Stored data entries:
»»
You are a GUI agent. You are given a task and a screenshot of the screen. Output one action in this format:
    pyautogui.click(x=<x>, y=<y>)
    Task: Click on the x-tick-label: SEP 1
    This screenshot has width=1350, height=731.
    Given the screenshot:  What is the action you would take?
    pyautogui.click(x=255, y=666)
««
Exercise
Repeat the records above word for word, with nothing added or changed.

Output below
You are a GUI agent. You are given a task and a screenshot of the screen. Output one action in this format:
    pyautogui.click(x=<x>, y=<y>)
    Task: Click on the x-tick-label: SEP 1
    This screenshot has width=1350, height=731.
    Given the screenshot:  What is the action you would take?
    pyautogui.click(x=255, y=666)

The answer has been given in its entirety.